The very '80s rockers Van Halen were riding high in 1984 with their album, appropriately named "1984", and their biggest hit off that, "Jump."  How can anyone have gone through 1984 without remembering that memorable, and now classic, rock hit. 



1984 was a great year for comebacks from classic musicians. Tina Turner, the soulful diva of the '60s and '70s, returned in a big way with "What's Love Got to Do with It," one of many hits off of her album Private Dancer.




The '70s progressive rock group Yes fine tuned its style for New Wave '80s, and had a major hit with "Owner of a Lonely Heart," off of the album 90125. The song was actually released the year before, but it was still pervading the airwaves in 1984 with its infectious and catchy style.




1984 was the year for Madonna's breakthrough hit "Like a Virgin," from the album of the same name.


And equally unforgettable, it was the year of Footloose, both the movie and the namesake song by Kenny Loggins.

Sunday, June 7, 2015

Eighties 60's Flashback: Tracey Ullman



Here's another part of the '60s flashback which occurred during the 1980s.  In 1983 Tracey Ullman, a British musician and actress, put out an album You Broke My Heart in 17 Places, whose style clearly derived from the '60s.  



The hit she had off of that album, "They Don't Know" is instantly recognizable as having the style of mid-'60s British female musicians such as Dusty Springfield and Petula Clark. As if to drive the point home, the video also clearly presents '60s era motifs, and features the very '60s Paul McCartney.

Friday, June 5, 2015

Eighties '60s Flashback: Moody Blues and Monkees



The 1980s was a time of great nostalgia for the 1960s. I think in some ways this was the result of aging baby boomers who were then largely in their thirties (as in the TV show Thirtysomething) and who provided a big audience for memories about their younger years.  There was also something cyclical about the phenomenon, since it was preceded during the '70s by Fifties nostalgia (i.e. Happy Days,  Grease, American Grafitti), and followed in the '90s by Seventies revivalism (i.e. That '70s Show, Dazed and Confused). In any case the '80s were full of flashbacks to the '60s which included television shows like The Wonder Years, movies like the self-explanatory 1969 (which came out in 1988), and plenty of musical revivals of '60s styles such as when Prince released his Sgt.
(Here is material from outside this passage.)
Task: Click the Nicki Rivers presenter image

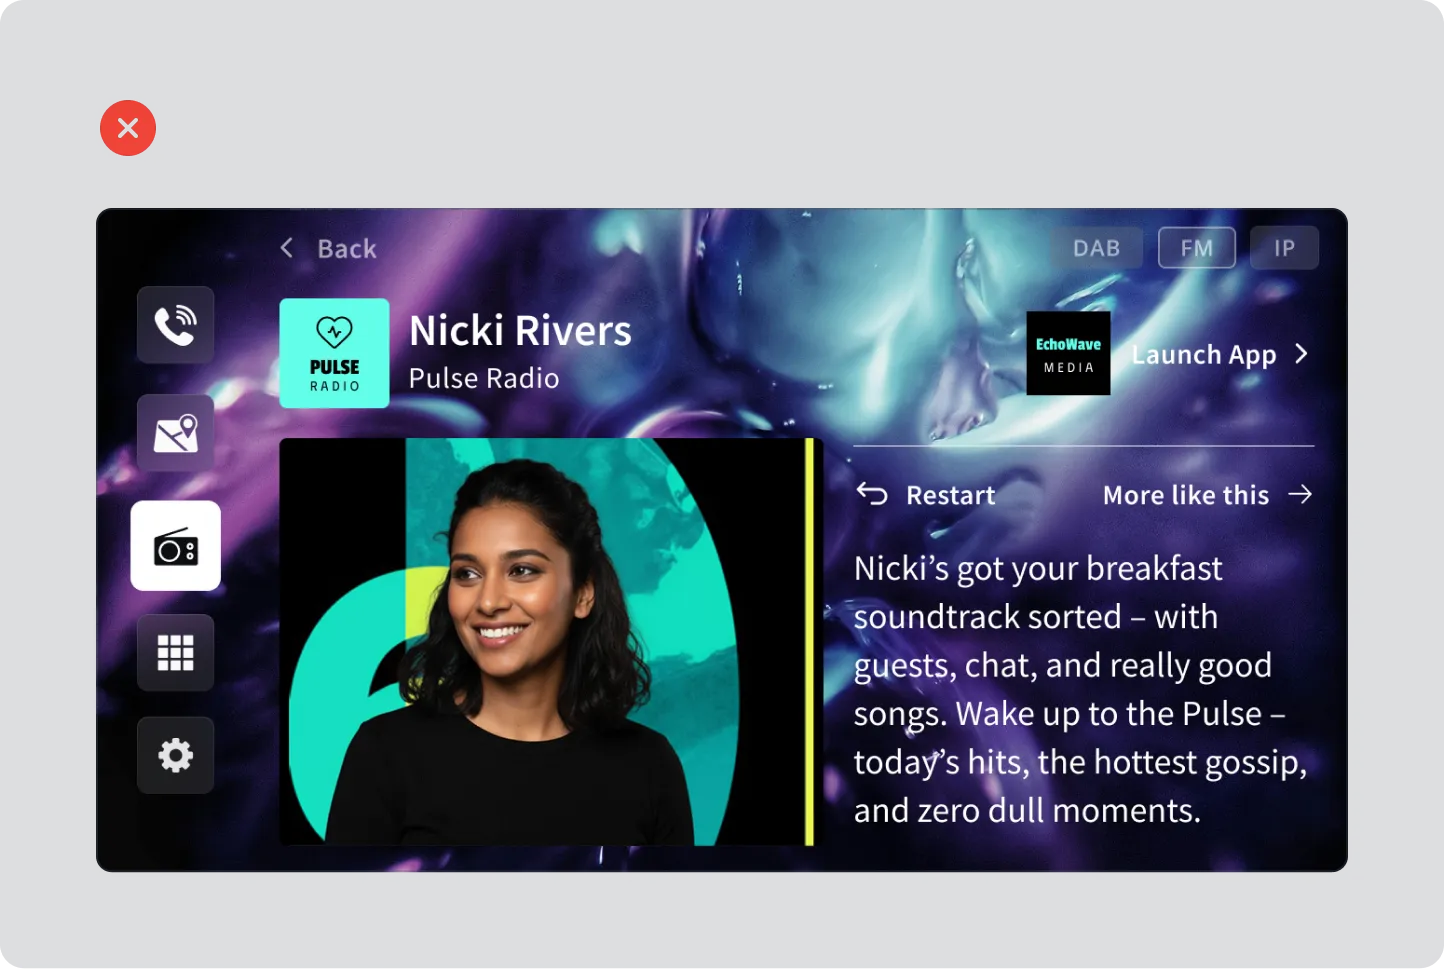Action: coord(547,642)
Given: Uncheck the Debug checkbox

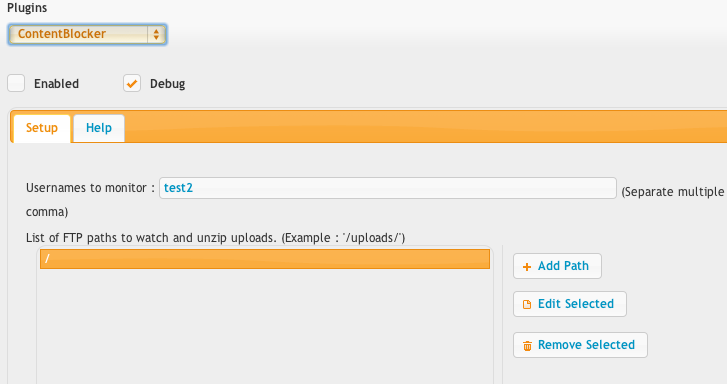Looking at the screenshot, I should tap(132, 83).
Pepper-esque 1985 album Around the World in a Day.





The Moody Blues, a '60s era group that was still going strong in the '80s, had a hit with "Your Wildest Dreams," a song that dealt with longing for the era of change and protest. The video for that song is quite poignant.


As an '80s teen, I loved '80s music and culture. But I also shared a tremendous fascination for the era of the 1960s, a time which was so momentous that its effects rippled for many years afterward.  And '60s music was great. So, when there occurred this sudden interest in all things '60s, I dove right in, making myself tye-dye shirts, buying paisley prints, and listening obsessively to oldies stations that focused on sixties music.  There was an innocence and joy and idealism that shone forth from that era, and quite a few members of my own generation made it a point to revive that '60s culture and make it part of our own as well.




In 1986, in the midst of the revivalism, three of the four members of The Monkees decided to reunite and tour. They too had a hit with "That Was Then, This is Now." 


Eventually, time turned, and '80s nostalgia eventually came our way in the form of '80s nights on the radio, and movies like The Wedding Singer (1998).  I think this '80s nostalgia is quite proper, as the '80s truly were a memorable decade. In the midst of such nostalgia, its important to remember how strong a component of '80s culture was this wave of revivalism that gave a second wind and a new generation of fans to '60s culture.